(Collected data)
# # # #

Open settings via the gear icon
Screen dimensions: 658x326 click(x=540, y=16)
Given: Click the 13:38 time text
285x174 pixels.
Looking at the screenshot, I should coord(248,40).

# # # #

- WORK TASK -
Exact copies of all the records are required.

- TASK RESULT -
Open settings via the gear icon
Screen dimensions: 658x326 click(x=540, y=16)
Given: Click the 13:38 time text
285x174 pixels.
Looking at the screenshot, I should coord(248,40).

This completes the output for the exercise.